Swap "Akzeptieren" for "Annehmen" everywhere in the records and give them again with nothing else changed. Leave the pictures out of your answer.
# START OF DATASET
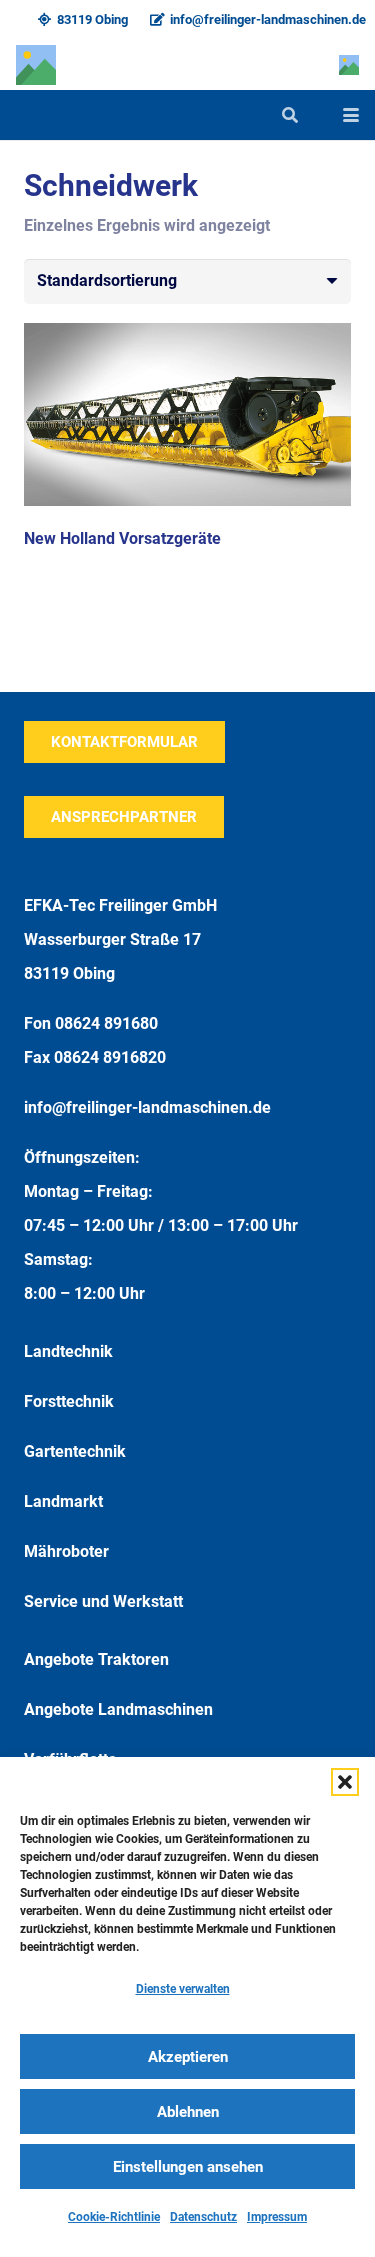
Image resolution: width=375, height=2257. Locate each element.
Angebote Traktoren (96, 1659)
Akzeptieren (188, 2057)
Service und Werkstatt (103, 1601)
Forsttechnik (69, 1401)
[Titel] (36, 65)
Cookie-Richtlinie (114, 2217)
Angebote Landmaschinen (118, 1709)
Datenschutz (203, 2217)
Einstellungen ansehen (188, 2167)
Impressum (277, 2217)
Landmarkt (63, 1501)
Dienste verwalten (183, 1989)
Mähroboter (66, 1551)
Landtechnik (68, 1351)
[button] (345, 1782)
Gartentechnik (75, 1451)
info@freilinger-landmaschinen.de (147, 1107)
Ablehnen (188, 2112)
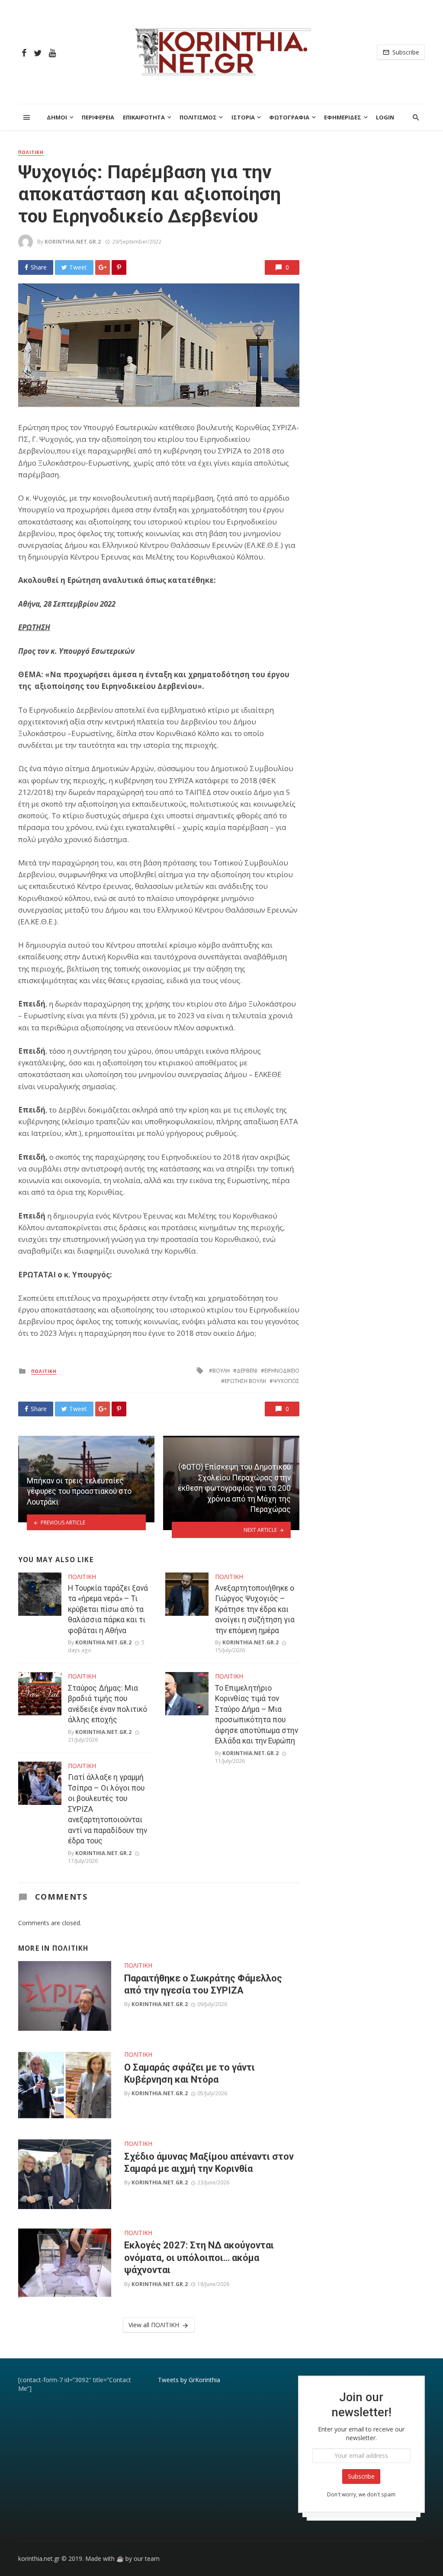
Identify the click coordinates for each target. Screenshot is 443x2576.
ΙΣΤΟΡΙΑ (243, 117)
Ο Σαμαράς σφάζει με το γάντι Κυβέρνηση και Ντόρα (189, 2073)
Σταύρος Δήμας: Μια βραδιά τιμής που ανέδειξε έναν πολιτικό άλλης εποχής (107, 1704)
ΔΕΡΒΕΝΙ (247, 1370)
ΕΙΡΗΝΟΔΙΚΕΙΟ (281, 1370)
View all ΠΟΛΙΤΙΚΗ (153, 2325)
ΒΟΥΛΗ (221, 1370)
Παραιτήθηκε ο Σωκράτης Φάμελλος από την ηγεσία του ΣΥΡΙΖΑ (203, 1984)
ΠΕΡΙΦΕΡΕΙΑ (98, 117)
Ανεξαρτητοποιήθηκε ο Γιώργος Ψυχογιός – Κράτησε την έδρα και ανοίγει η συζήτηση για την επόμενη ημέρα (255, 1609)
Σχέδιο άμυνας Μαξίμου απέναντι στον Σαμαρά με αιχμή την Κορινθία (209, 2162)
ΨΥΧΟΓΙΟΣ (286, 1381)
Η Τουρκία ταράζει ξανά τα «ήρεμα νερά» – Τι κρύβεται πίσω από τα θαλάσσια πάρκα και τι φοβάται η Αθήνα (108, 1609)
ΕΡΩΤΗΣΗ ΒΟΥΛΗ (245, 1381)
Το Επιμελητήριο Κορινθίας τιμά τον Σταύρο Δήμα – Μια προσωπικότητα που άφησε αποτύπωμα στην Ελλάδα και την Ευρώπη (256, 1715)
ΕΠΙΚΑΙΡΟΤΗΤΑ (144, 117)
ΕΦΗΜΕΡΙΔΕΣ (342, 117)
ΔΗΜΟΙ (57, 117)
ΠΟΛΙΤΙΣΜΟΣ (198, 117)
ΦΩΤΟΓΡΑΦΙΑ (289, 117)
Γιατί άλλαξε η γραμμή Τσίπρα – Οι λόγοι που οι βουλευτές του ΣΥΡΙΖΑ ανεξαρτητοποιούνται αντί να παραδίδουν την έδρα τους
# END OF DATASET
*THE SOLUTION:*
Image resolution: width=375, height=2257. Locate each element.
Angebote Traktoren (96, 1659)
Annehmen (188, 2057)
Service und Werkstatt (103, 1601)
Forsttechnik (69, 1401)
[Titel] (36, 65)
Cookie-Richtlinie (114, 2217)
Angebote Landmaschinen (118, 1709)
Datenschutz (203, 2217)
Einstellungen ansehen (188, 2167)
Impressum (277, 2217)
Landmarkt (63, 1501)
Dienste verwalten (183, 1989)
Mähroboter (66, 1551)
Landtechnik (68, 1351)
[button] (345, 1782)
Gartentechnik (75, 1451)
info@freilinger-landmaschinen.de (147, 1107)
Ablehnen (188, 2112)
Identify the click coordinates for each target. Screenshot is 443x2576.
ΙΣΤΟΡΙΑ (243, 117)
Ο Σαμαράς σφάζει με το γάντι Κυβέρνηση και Ντόρα (189, 2073)
Σταύρος Δήμας: Μια βραδιά τιμής που ανέδειξε έναν πολιτικό άλλης εποχής (107, 1704)
ΔΕΡΒΕΝΙ (247, 1370)
ΕΙΡΗΝΟΔΙΚΕΙΟ (281, 1370)
View all ΠΟΛΙΤΙΚΗ (153, 2325)
ΒΟΥΛΗ (221, 1370)
Παραιτήθηκε ο Σωκράτης Φάμελλος από την ηγεσία του ΣΥΡΙΖΑ (203, 1984)
ΠΕΡΙΦΕΡΕΙΑ (98, 117)
Ανεξαρτητοποιήθηκε ο Γιώργος Ψυχογιός – Κράτησε την έδρα και ανοίγει η συζήτηση για την επόμενη ημέρα (255, 1609)
Σχέδιο άμυνας Μαξίμου απέναντι στον Σαμαρά με αιχμή την Κορινθία (209, 2162)
ΨΥΧΟΓΙΟΣ (286, 1381)
Η Τουρκία ταράζει ξανά τα «ήρεμα νερά» – Τι κρύβεται πίσω από τα θαλάσσια πάρκα και τι φοβάται η Αθήνα (108, 1609)
ΕΡΩΤΗΣΗ ΒΟΥΛΗ (245, 1381)
Το Επιμελητήριο Κορινθίας τιμά τον Σταύρο Δήμα – Μια προσωπικότητα που άφησε αποτύπωμα στην Ελλάδα και την Ευρώπη (256, 1715)
ΕΠΙΚΑΙΡΟΤΗΤΑ (144, 117)
ΕΦΗΜΕΡΙΔΕΣ (342, 117)
ΔΗΜΟΙ (57, 117)
ΠΟΛΙΤΙΣΜΟΣ (198, 117)
ΦΩΤΟΓΡΑΦΙΑ (289, 117)
Γιατί άλλαξε η γραμμή Τσίπρα – Οι λόγοι που οι βουλευτές του ΣΥΡΙΖΑ ανεξαρτητοποιούνται αντί να παραδίδουν την έδρα τους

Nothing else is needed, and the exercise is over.